Princess-Abbess Christina zu Mecklenburg isn’t angry. She’s just disappointed.

“I’m not like a regular Princess-Abbess, I’m a cool Princess-Abbess. Observe my nude statues, dogs, and trendy collection of seashells.”

Winged headdresses are in this year.

“This crosier was made by fifty leper goldsmiths on a Greek island owned by the Doge of Venice. My uncle, the Cardinal of Trieste and Titular Abbot of Unter-Festschrift, gave it to me at my accession.”

Therese Natalie of Brunswick-Wolfenbüttel, Princess-Abbess of Gandersheim, with her pendulous string of pearls, miniature portrait bracelet, powdered blue watered silk sash, ermine, and bejewelled Bible, is a model of noble simplicity.

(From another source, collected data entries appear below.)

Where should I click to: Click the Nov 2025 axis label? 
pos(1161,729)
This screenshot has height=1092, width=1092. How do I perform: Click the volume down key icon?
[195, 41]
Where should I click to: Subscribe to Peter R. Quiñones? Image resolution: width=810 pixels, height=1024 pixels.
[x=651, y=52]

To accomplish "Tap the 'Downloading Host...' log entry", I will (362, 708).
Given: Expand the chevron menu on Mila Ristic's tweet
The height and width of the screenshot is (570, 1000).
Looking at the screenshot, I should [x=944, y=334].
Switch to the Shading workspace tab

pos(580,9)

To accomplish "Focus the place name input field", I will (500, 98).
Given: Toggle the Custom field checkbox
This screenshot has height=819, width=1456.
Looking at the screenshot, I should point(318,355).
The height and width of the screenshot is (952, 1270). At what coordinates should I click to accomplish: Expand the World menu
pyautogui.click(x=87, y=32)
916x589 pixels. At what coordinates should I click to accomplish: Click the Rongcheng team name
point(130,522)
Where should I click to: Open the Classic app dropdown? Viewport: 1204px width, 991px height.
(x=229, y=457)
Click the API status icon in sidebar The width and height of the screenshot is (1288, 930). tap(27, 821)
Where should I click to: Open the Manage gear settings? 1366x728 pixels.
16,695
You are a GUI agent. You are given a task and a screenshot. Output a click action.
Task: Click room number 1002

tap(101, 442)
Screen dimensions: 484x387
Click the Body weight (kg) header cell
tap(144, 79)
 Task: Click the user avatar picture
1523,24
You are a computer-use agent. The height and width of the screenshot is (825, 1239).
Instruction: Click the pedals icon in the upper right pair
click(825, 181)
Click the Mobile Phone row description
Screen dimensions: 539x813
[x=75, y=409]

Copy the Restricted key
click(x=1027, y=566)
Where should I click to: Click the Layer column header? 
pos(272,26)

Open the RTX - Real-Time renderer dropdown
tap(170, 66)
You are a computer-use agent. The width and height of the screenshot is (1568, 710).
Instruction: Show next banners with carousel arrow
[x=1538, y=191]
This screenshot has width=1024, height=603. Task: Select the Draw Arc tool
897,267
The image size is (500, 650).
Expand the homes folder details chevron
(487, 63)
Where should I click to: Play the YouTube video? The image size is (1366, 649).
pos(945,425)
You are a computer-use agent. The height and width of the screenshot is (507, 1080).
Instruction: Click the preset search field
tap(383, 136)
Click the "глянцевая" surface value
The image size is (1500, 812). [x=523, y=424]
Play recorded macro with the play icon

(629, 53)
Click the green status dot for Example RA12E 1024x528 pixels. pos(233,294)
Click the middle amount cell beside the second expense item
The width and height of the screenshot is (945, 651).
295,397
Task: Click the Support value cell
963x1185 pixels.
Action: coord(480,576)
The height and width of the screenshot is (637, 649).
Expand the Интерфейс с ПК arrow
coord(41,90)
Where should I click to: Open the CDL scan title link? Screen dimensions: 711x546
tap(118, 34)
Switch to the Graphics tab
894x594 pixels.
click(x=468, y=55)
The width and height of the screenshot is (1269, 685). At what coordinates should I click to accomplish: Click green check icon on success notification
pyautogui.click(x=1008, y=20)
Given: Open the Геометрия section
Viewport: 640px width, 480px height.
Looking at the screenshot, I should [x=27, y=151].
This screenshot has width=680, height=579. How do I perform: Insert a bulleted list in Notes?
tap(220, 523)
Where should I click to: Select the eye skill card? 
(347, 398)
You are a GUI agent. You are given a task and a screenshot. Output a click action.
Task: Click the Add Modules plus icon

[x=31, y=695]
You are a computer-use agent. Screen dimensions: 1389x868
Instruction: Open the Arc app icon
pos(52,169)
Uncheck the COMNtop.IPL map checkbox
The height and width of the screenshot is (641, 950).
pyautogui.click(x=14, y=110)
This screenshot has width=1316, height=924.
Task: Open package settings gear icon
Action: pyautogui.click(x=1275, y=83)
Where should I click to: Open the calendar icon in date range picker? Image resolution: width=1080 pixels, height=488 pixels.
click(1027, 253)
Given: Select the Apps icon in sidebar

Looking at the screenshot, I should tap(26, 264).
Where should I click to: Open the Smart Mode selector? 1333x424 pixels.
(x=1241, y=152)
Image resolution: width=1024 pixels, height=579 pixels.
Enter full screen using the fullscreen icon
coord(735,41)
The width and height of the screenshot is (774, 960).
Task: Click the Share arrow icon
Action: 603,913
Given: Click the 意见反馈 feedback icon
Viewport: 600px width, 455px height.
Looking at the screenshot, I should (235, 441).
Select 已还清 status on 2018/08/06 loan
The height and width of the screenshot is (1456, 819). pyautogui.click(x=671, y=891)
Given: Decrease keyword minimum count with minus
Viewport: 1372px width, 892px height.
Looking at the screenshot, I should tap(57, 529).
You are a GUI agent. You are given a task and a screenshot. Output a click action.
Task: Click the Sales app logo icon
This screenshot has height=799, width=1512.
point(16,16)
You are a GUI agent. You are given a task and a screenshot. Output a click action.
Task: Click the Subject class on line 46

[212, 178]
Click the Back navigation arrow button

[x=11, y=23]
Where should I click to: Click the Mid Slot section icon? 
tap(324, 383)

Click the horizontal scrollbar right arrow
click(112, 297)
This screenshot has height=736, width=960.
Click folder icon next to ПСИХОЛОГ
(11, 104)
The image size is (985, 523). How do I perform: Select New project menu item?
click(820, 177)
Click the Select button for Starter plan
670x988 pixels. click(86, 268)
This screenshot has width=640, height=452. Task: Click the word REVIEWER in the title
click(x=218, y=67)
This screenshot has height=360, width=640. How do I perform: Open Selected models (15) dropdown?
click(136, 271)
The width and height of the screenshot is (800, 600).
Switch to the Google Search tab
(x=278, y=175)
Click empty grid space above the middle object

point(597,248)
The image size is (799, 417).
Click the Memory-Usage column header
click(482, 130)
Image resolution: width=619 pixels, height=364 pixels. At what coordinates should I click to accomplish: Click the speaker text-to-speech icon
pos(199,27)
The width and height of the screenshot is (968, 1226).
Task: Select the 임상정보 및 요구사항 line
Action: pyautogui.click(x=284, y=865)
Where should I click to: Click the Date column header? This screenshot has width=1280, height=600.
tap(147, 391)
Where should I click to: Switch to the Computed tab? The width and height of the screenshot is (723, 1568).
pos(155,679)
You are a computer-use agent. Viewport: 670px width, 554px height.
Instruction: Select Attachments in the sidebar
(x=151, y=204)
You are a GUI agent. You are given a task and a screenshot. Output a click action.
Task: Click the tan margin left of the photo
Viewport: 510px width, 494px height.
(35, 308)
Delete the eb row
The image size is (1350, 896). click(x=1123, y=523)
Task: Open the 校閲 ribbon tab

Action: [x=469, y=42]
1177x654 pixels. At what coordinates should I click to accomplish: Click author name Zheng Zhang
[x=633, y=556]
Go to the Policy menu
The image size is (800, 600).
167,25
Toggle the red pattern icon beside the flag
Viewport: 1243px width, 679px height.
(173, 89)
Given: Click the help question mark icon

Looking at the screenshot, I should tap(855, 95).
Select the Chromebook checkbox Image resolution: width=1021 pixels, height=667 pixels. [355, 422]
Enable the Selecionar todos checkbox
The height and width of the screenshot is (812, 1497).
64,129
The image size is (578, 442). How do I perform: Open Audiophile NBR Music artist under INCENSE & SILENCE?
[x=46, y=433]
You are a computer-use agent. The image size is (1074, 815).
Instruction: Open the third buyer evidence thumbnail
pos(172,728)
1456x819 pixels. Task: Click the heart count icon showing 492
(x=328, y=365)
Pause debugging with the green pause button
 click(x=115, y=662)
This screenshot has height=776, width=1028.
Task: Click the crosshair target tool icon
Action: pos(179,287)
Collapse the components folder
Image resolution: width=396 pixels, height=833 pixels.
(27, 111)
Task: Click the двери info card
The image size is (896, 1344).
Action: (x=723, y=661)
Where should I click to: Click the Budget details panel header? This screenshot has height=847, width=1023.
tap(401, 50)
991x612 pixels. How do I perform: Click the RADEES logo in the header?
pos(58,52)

“Well, grey is a penitential color, after all. More than what you’re wearing, heathen.”

“They told me it was the crown or the hair. I chose the hair.”

The face when you realize that someone has spilled ketchup and mustard everywhere.

Marie Elisabeth von Holstein-Gottorf, Princess-Abbess of Quedlinburg, knows what you did. And she is not amused.

“What cloister is ever complete without tropical plants?”

How sweet when sisters live in (rococo) harmony…

…as opposed to Gothic mutual loathing.